Reverse Mortgage Line of Credit Calculator
Estimate your HECM reverse mortgage line of credit based on 2026 FHA principal limit factors. See immediate available credit and how the LOC grows over time. For homeowners age 62 and older.
Year-by-Year Growth
What Is a HECM Line of Credit?
A Home Equity Conversion Mortgage (HECM) line of credit is a federally insured reverse mortgage that lets homeowners age 62 and older borrow against their home equity without monthly payments. The unique feature: any unused portion of your line of credit grows over time at the same rate as the loan interest rate plus 1.25% in mortgage insurance premium. This guaranteed growth is unlike any other home equity product (source: hud.gov, FHA HECM program).
How the LOC Growth Rate Works
If you take a $200,000 HECM line and never use it, the available credit grows by the current loan rate plus 0.5% MIP each year — roughly 7.5% to 9% annually in 2026. After 10 years, your unused $200,000 LOC could grow to over $400,000 in available borrowing capacity. This makes a HECM LOC valuable as a "standby" emergency fund or future income source. Crucially, the growth is on the credit line itself, not on home equity, so it continues even if home values fall (source: National Reverse Mortgage Lenders Association).
HECM 2026 Lending Limit and Principal Limit Factor
FHA's 2026 maximum claim amount is $1,209,750 — home values above that are still eligible but the calculation caps at this figure. The principal limit factor (PLF) is the percentage of your home value (or max claim, whichever is less) you can borrow. PLFs increase with age: at 62 you might borrow ~38%, at 70 ~48%, at 80 ~58%, at 90 ~70%. Lower interest rates also boost your PLF. Existing mortgage debt must be paid from the proceeds before any cash is available to you.

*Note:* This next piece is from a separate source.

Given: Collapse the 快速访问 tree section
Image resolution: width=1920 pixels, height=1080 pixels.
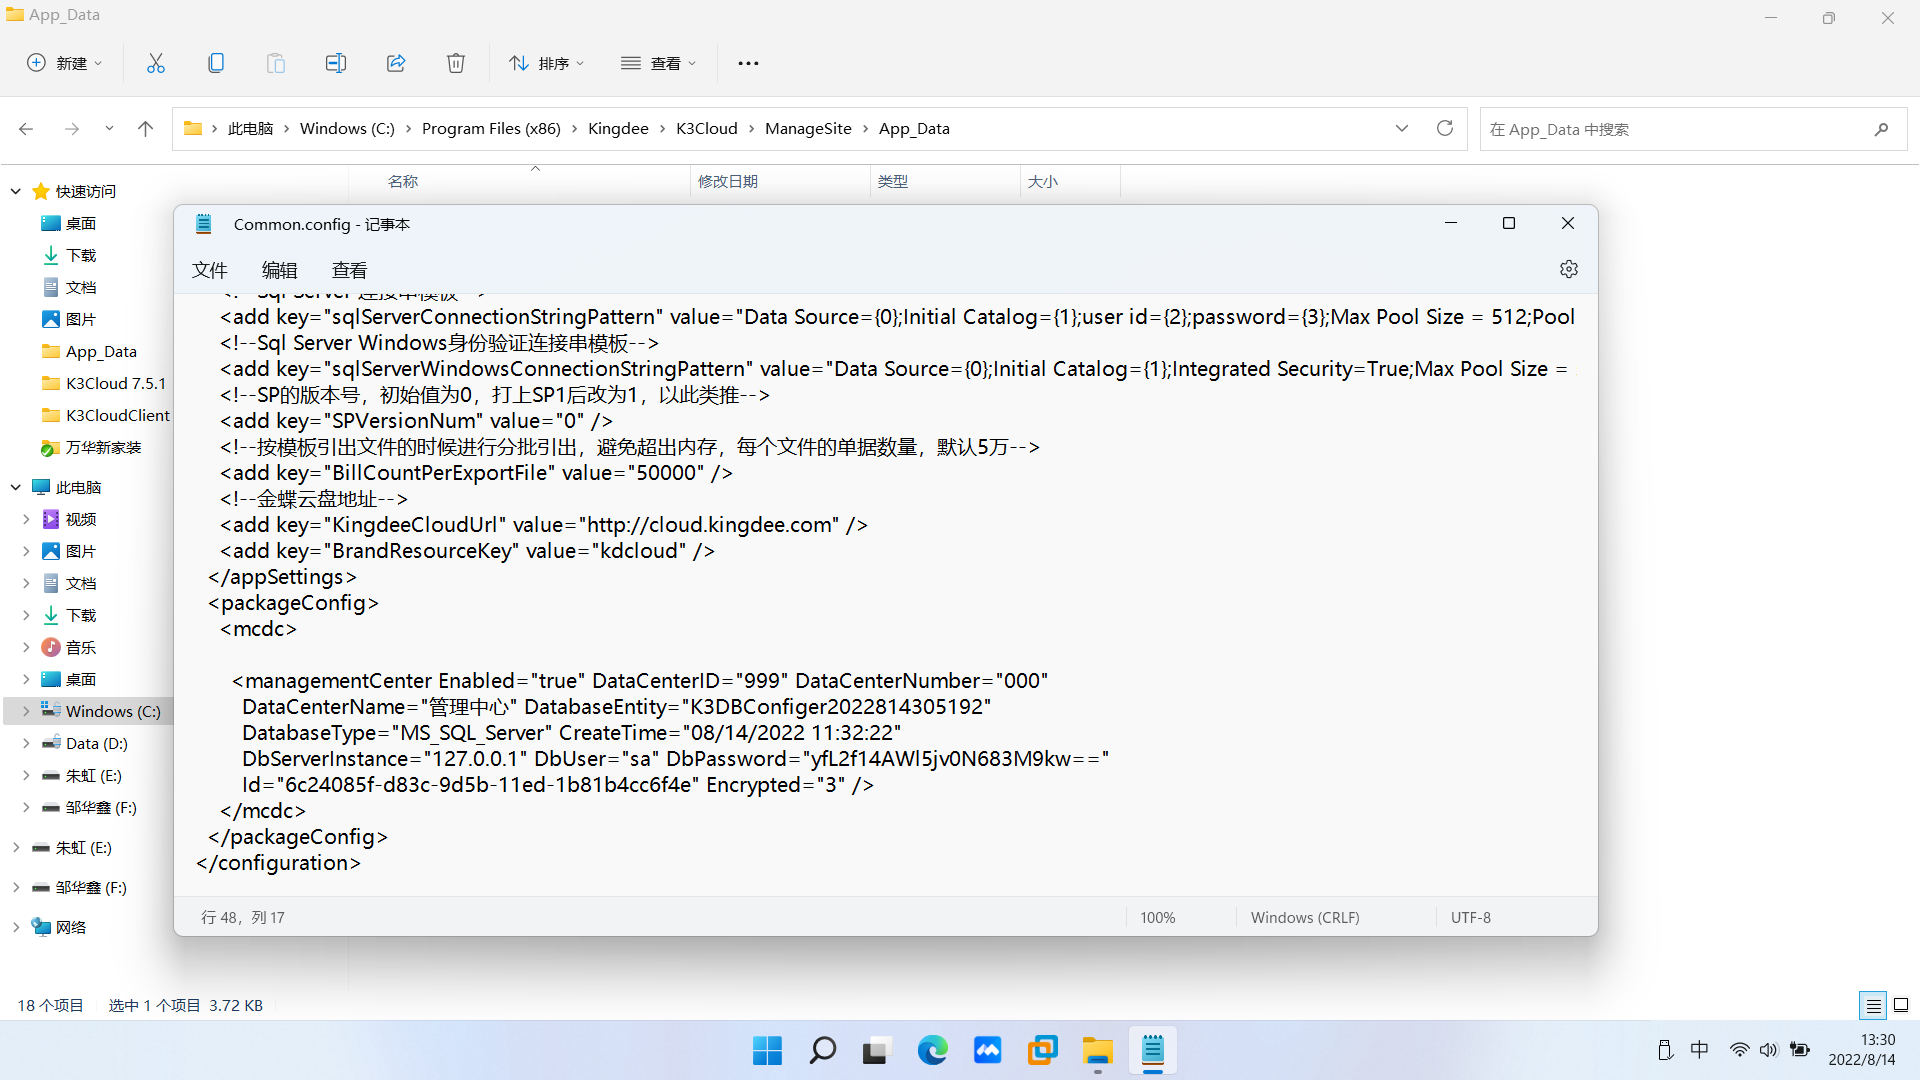Looking at the screenshot, I should (16, 191).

HECM LOC vs HELOC vs Cash-Out Refi
A traditional HELOC requires monthly payments and credit approval, can be frozen or reduced by the lender, and has variable rates. A cash-out refinance gives a one-time lump sum but requires monthly payments. The HECM LOC requires no monthly payments (interest accrues onto the balance), cannot be frozen by the lender, and the unused portion grows. The trade-off: higher upfront fees (origination, MIP, counseling) and the loan eventually must be repaid when you sell, move, or pass away. Last updated: April 2026.